Your Rights as a Data Subject
  1. Right of access to processed personal data: You have the right to obtain confirmation of whether your personal data are being processed, and if so, access to the type of personal data and the conditions of their processing, by submitting a request to the data controller.
  2. Right to request rectification or erasure of personal data: You have the possibility to request, by submitting a request to the data controller, the rectification of inaccurate personal data, supplementation of incomplete personal data, or erasure of your personal data in situations where: (i) personal data are no longer necessary for their initial purpose (and there is no new legal basis for processing), (ii) the legal basis for processing is the data subject’s consent, and the data subject withdraws their consent, and there is no other legal basis for processing, (iii) the data subject exercises the right to object and the data controller does not have compelling legitimate grounds for further processing, (iv) personal data have been unlawfully processed, (v) erasure is necessary for compliance with EU or Romanian law, or (vi) personal data have been collected in connection with the offer of information society services to children (if applicable), for which consent is governed by special rules.
  3. Right to request restriction of processing: You have the right to obtain restriction of processing in situations where: (i) you believe that inaccurate personal data are being processed, for a period allowing the controller to verify the accuracy of your personal data; (ii) processing is unlawful, but you do not wish to delete your personal data, requesting only restriction of their use; (iii) where the controller no longer needs your personal data for processing purposes mentioned above, but you request the data for the establishment, exercise, or defense of a legal claim in court, or (iv) you have objected to processing, for the period while it is verified whether the legitimate grounds of the controller override the data subject’s rights.
  4. Right to withdraw consent for processing, when processing is based on your consent, without affecting the legality of processing carried out before the withdrawal of consent;
  5. Right to object to processing of personal data for reasons related to your particular situation, when processing is based on legitimate interest, and to object at any time to processing of personal data for direct marketing purposes, including profiling;
  6. Right not to be subject to a decision based solely on automated processing, including profiling, which produces legal effects concerning you or similarly significantly affects you;
  7. Right to data portability, namely the right to receive your personal data provided to the controller in a structured, commonly used, and machine-readable format and the right to transmit this data to another controller, where processing is based on your consent or the performance of a contract and is carried out by automated means;
  8. Right to lodge a complaint with the National Supervisory Authority for Personal Data Processing (ANSPDCP) and the right to address competent courts.

All these rights can be exercised through a written, signed, and dated request, sent to our headquarters or to the email address: gdpr@umfcluj.ro

Contact Details of the DPO:
Name: Andreieș Ovidiu
Mailing address: Victor Babeș Street, no. 8
Phone number: 0740086400

Email address: ovidiu.andreies@umfcluj.ro; gdpr@umfcluj.ro

Responsibilities
The identification of all actions related to the process/activity is pursued, and their allocation to the departments responsible for processing personal data, as appropriate, along with the responsibilities towards them, by appointing personnel involved in the procedural activity of processing personal data.
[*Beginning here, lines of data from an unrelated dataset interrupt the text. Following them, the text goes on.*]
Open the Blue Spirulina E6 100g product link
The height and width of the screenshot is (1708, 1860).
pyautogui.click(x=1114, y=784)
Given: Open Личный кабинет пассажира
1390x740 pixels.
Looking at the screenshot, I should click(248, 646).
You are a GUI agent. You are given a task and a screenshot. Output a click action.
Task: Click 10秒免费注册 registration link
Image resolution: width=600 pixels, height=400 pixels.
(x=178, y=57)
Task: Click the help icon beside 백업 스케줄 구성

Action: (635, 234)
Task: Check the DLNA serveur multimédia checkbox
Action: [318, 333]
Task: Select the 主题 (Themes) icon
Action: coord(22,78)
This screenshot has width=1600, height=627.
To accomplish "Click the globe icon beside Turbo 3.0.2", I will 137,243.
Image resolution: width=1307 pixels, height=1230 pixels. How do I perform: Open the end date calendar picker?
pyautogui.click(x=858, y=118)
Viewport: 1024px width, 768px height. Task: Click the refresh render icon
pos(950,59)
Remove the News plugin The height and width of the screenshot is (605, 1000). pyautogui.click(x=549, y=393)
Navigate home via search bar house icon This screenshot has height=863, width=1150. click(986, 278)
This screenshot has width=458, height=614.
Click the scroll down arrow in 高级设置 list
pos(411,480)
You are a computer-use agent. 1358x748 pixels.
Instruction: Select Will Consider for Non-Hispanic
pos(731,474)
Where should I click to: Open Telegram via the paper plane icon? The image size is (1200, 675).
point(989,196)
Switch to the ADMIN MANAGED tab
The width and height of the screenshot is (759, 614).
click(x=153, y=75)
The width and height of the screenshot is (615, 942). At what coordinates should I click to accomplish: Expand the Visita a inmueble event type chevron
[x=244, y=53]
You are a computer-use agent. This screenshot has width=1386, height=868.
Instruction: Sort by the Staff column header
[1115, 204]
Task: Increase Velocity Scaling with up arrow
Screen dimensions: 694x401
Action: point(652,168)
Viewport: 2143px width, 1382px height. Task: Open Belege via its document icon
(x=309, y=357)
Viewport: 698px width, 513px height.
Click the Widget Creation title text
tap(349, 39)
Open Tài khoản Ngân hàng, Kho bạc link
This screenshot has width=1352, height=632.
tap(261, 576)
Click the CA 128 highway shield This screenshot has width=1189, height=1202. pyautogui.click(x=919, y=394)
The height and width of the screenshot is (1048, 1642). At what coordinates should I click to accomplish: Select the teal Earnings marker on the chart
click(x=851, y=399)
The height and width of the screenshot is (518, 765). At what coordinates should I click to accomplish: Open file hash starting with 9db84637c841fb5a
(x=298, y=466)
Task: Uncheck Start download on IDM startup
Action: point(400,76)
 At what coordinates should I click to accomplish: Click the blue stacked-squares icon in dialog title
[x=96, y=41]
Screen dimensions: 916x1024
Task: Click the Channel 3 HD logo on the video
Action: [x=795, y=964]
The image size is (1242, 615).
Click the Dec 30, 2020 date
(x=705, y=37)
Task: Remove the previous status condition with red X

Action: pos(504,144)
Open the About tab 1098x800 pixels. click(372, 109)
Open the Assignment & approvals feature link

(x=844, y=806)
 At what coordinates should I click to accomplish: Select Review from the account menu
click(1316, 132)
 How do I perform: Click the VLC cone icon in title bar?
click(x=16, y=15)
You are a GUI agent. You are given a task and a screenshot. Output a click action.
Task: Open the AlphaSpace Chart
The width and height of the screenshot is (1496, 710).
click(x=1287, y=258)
Issuance of recommendations regarding the inclusion of actions in the logical order of their conduct and the departments or responsible parties, in the order of intervention in the procedural activity of personnel involved in processing personal data. Issuance of agreements regarding informing data subjects about personal data processing in support of departments that have actions related to personal data processing, according to Article 6 of Regulation 679/2016. Formulation of responses to requests from data subjects regarding Regulation 679/2016.